Although he has played some outfield during his Minor League career, Jurries simply played first base this spring. His countless hours of extra work helped him significantly improve defensively.
But because he has an option remaining and doesn't have the veteran experience of the more versatile Jordan, Jurries may have to start this season back at Triple-A Richmond. He hit .284 with 21 homers there last year. Against left-handed pitchers, he hit .261 (24-for-92) with five homers.
Although he sprained his left knee while sliding into second base on Wednesday, Jurries continued to make a late impression by hitting the ball solidly in both of his Thursday afternoon at-bats. He doubled in the sixth inning and ended his impressive stay in Florida with a ninth-inning single into the left-center-field gap.
As for Boyer, he recorded just one out before reaching his 20-pitch limit against the Mets on Wednesday. But his right shoulder appears to have regained all its strength, and Cox was pleased with what he had seen from the right-handed reliever in his previous two appearances.
"He had no problems with his arm at all," Cox said of Boyer, who was bothered by shoulder inflammation at the beginning of camp. "He's just [upset] because he didn't pitch real good."
If the Braves opt to give Boyer more time, Cox may decide to start the season with journeyman Ken Ray in the bullpen. The 31-year-old Ray, who has recorded five strikeouts in five scoreless Grapefruit League innings, has played for 15 different teams, including three independent ones, since 1993.
Smoltz holding true: John Smoltz entered Spring Training determined to pace himself throughout the season. After allowing two runs -- one earned -- and registering six strikeouts in five innings on Thursday, he went back to Atlanta satisfied that he's so far stuck to his plan.
"Everything that I wanted to accomplish, everything I set out to do from an attitude mindset-wise, stayed consistent throughout," said Smoltz, who allowed just five earned runs and recorded 22 strikeouts while issuing just two walks in 23 Grapefruit League innings.

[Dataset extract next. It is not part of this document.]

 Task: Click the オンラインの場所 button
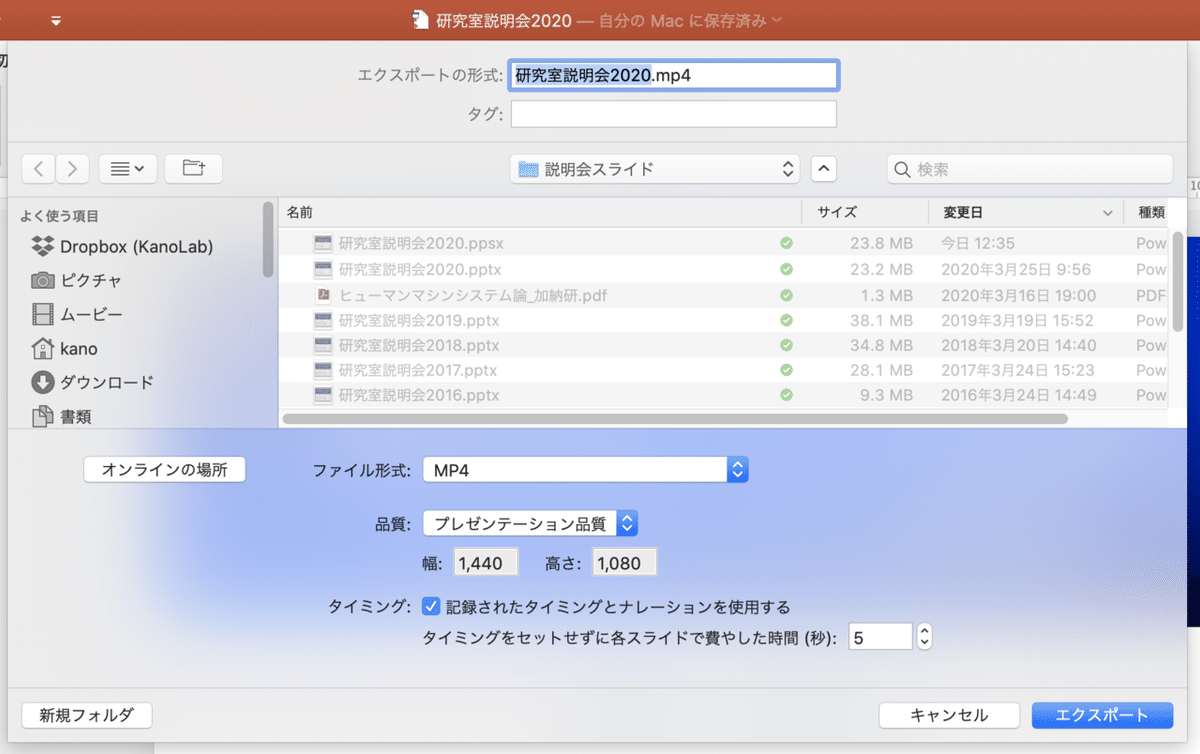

Smoltz enters the season excited about the consistency he's had with his changeup and determined to prevent the late-season shoulder fatigue he had at the end of last year. He'll still be registering a healthy number of strikeouts with his patented sinker and slider. But he vows that he will be much smarter about knowing when it's best to exit a start.

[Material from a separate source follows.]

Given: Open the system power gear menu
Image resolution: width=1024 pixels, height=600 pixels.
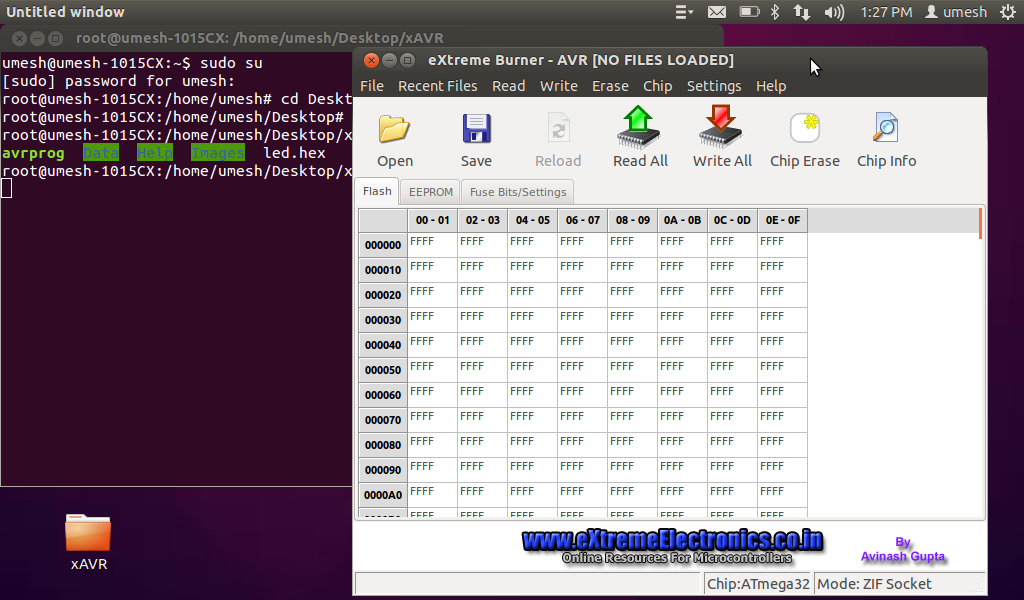Looking at the screenshot, I should click(1013, 12).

"I'm going to go into the year not trying to accomplish anything," Smoltz said. "I'm not trying to win all my games. I'm not trying to do anything other than go out there and play catch and pitch and keep the team in it as long as possible."
After watching Smoltz throw 52 of his 67 pitches for strikes on Thursday, Cox rated the veteran hurler's performance over the past six weeks as a perfect "10."
"He was awesome," Cox said. "Whatever he did, I hope he keeps doing it."
Reitsma ready to go: Chris Reitsma threw a pain-free bullpen session on Thursday and was even more confident that his left hamstring won't prevent him from being on the Opening Day roster.
"I'm pleasantly surprised with the way I felt today," Reitsma said. "A big weight has been lifted off my mind."
Reitsma grew concerned after feeling some discomfort while pitching against the Yankees on Monday night. But it was determined he had simply broken scar tissue in his left hamstring. The right-handed closer will make his final spring appearance in Saturday's game.
Braves bits: After starting 1-for-22, Marcus Giles had four hits in his final five at-bats to raise his Grapefruit League batting average to .193. ... Left-handed reliever Macay McBride will begin the season on the disabled list because he missed almost all of March with a strained left forearm. But he's throwing pain-free and will stay with the big-league team to continue his rehab. ... John Thomson felt better playing catch on Thursday and will throw a side session on Friday. If he doesn't experience further discomfort in his right elbow, he'll pitch in a Minor League game on Sunday.
Coming up: The Braves will host the White Sox at Turner Field at 7:05 p.m. ET on Friday night. Horacio Ramirez will make his final exhibition season start.
Mark Bowman is a reporter for MLB.com. This story was not subject to the approval of Major League Baseball or its clubs.